2018-19	2015-16, 2016-17, 2017-18	Example completed rolling vintage.
2023-24	2020-21, 2021-22, 2022-23	Example modern completed rolling vintage.
2026-27 deployment	2023-24, 2024-25, 2025-26	Latest deployment model used for future/default scoring.

Deployment Vintage Size

The latest deployment vintage is trained on a large three-season sample, but the six partitions differ dramatically in size and base goal rate.

Training volume for the shipped 2026-27 deployment vintage.
partition	train_seasons	rows	goals	goal_rate
sd	2023-24, 2024-25, 2025-26	283688	16881	0.0595
ev	2023-24, 2024-25, 2025-26	7654	813	0.1062
pp	2023-24, 2024-25, 2025-26	59254	5678	0.0958
sh	2023-24, 2024-25, 2025-26	8186	595	0.0727
en	2023-24, 2024-25, 2025-26	2891	1596	0.5521
ps	2023-24, 2024-25, 2025-26	2027	645	0.3182

This is why the partitions exist.

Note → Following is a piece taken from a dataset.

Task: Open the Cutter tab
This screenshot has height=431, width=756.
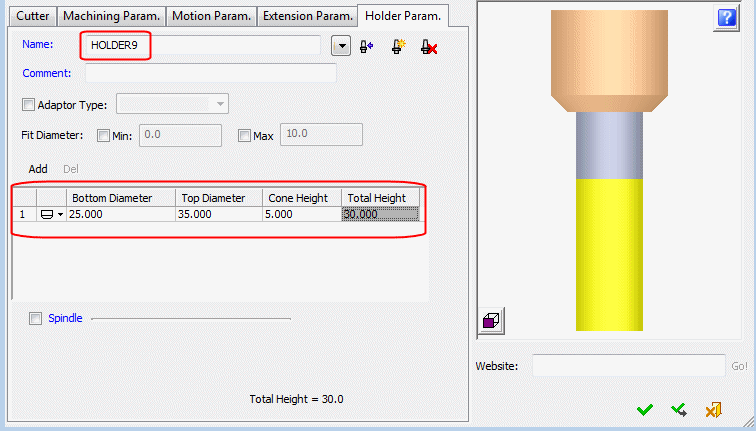Action: click(x=32, y=16)
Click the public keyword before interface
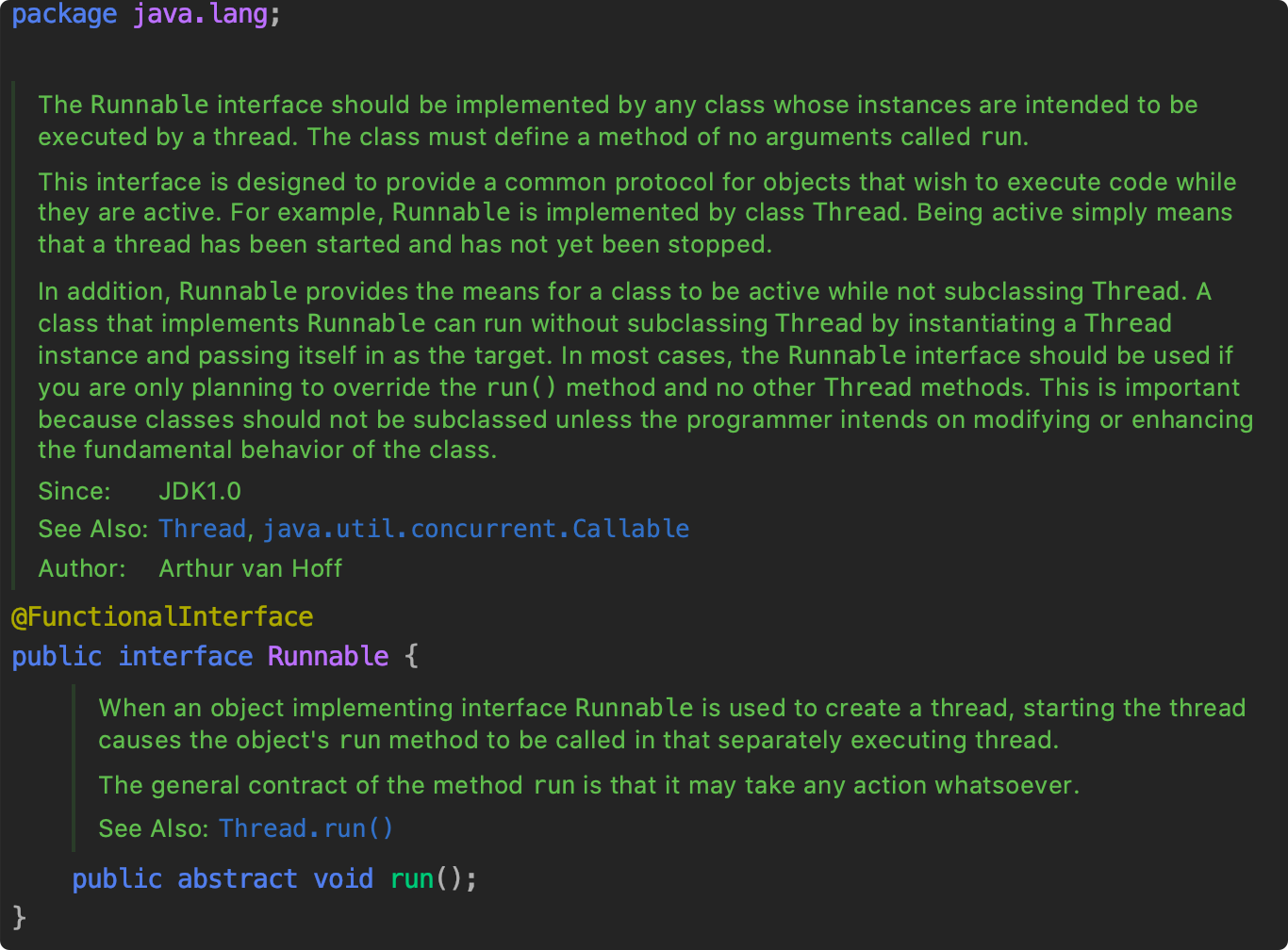This screenshot has height=950, width=1288. (x=57, y=656)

Empty-net attempts and penalty shots are not rare versions of ordinary five-on-five shots; they are different scoring problems with different base rates.

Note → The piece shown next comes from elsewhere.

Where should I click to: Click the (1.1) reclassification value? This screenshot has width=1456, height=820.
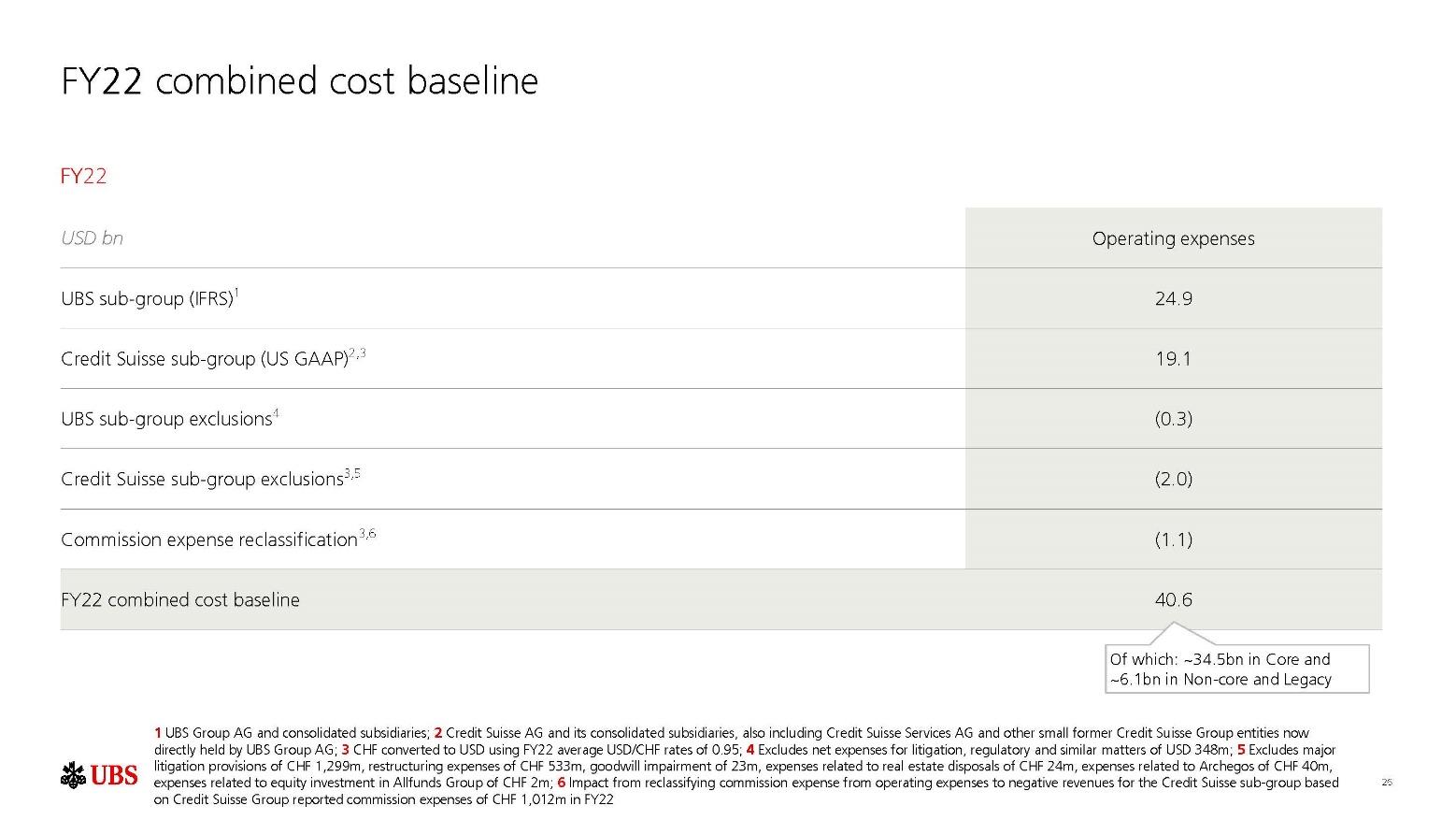[1173, 539]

Completed-Season Evaluation

Completed-season evaluation currently covers target seasons from 2013-14 through 2025-26.

Completed-season xG evaluation by target season.
season	rows	goal_rate	xg_rate	roc_auc	calibration_ratio
2013-14	112051	0.0670	0.0665	0.7868	1.0065
2014-15	110922	0.0665	0.0664	0.7807	1.0011
2015-16	110263	0.0660	0.0669	0.7814	0.9876
2016-17	111708	0.0660	0.0666	0.7767	0.9918
2017-18	120543	0.0679	0.0664	0.7793	1.0224
2018-19	118438	0.0697	0.0674	0.7790	1.0328
2019-20	105028	0.0701	0.0694	0.7791	1.0093
2020-21	79111	0.0712	0.0690	0.7843	1.0332
2021-22	122341	0.0730	0.0730	0.7756	1.0012
2022-23	122701	0.0736	0.0764	0.7685	0.9626
2023-24	123126	0.0712	0.0720	0.7737	0.9899
2024-25	120445	0.0714	0.0693	0.7812	1.0309
2025-26	120129	0.0736	0.0761	0.7945	0.9669

Observed goal rate and xG rate by completed target season.

Across completed seasons, ROC AUC ranges from 0.7685 to 0.7945, and the calibration ratio ranges from 0.9626 to 1.0332. Those values are not a promise that every game-level sum will be exact. They are a check that, across large seasonal samples, the model stays close to observed scoring rates while preserving useful ranking power.

Caveats

Use xG as an estimate of chance quality, not as a perfect replay of intent. The model sees public event and tracking-derived context. It does not see every screen, pre-shot pass, goalie sightline, defensive stick, shooter injury, or tactical instruction. The best use is comparative:

Which team created more dangerous attempts?
Which period changed the game?
Which players produced the best looks?
Did a club win by shot volume, shot quality, or finishing?

Key Takeaway

calculate_expected_goals() is intentionally simple at the user level and more careful under the hood. Give it a current-schema play-by-play, and it routes each shot through a rolling season vintage, a game-state partition, a frozen preprocessing recipe, and a cached XGBoost booster. The returned xG column is therefore easy to use, but it is not a black box stapled onto raw NHL data.